ROSEMONT, ILL., DEC. 1 -- United States participation in the 1991 Pan American Games in Havana is not in serious jeopardy, despite the U.S. Olympic Committee's concern about drug testing procedures, officials said today.
"It is a major concern of ours that specific arrangements still have not been made for drug testing that complies with International Olympic Committee standards, in terms of labs and IOC-approved procedures," USOC President Robert Helmick told reporters after a meeting of the USOC.
The importing of qualified drug-testing equipment and personnel seems to be the most likely solution. One USOC representative estimated it could take Cuba two to four years to get its drug-testing personnel up to IOC standards.
The USOC met to hear presentations from representatives of the various sports federations on the state of the Cuban facilities for each sport.
"We are concerned about health and safety," Helmick said.
The USOC will make its concerns known to the IOC Executive Committee next week. The United States is one of 38 countries planning to compete in the 11th edition of the Pan American Games, scheduled for Aug. 3-18.

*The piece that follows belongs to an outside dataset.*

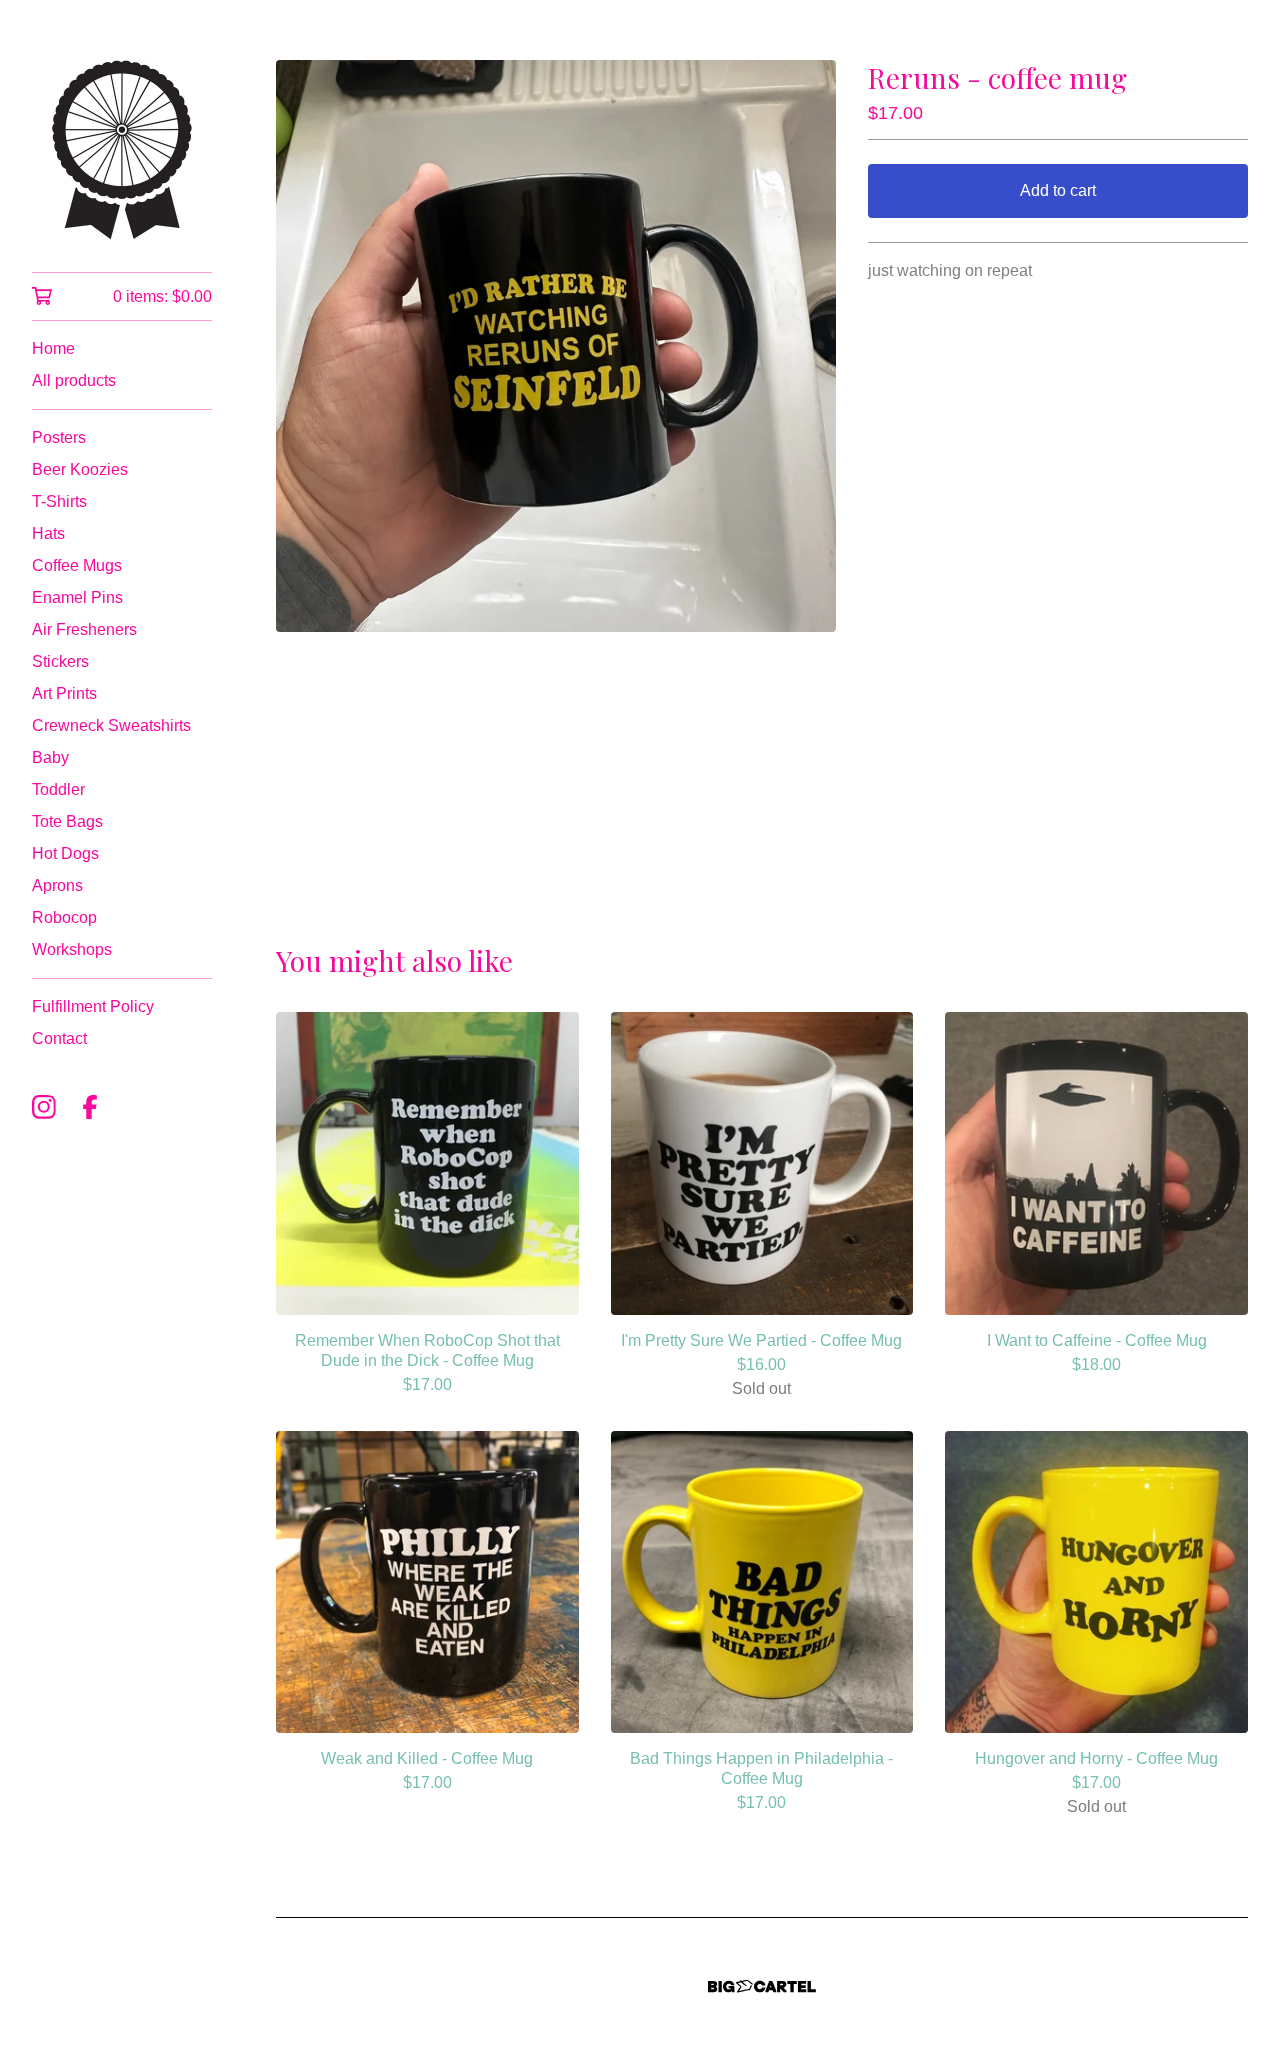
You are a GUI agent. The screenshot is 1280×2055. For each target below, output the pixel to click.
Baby (50, 757)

Mike Plant, chairman of the USOC Athletes Advisory Council and a former Olympic speedskater, toured the Havana facilities Nov. 9, along with former Olympic weightlifter Bruce Wilhelm and three-time gold medal winning swimmer Mary T. Meagher. Their report to the USOC was fairly positive.
"We have some concerns about the state of the venues, housing, medical facilities and food," Plant said. "The facilities are modest and sparse, but we were told Cuba has spent about $70 million on them."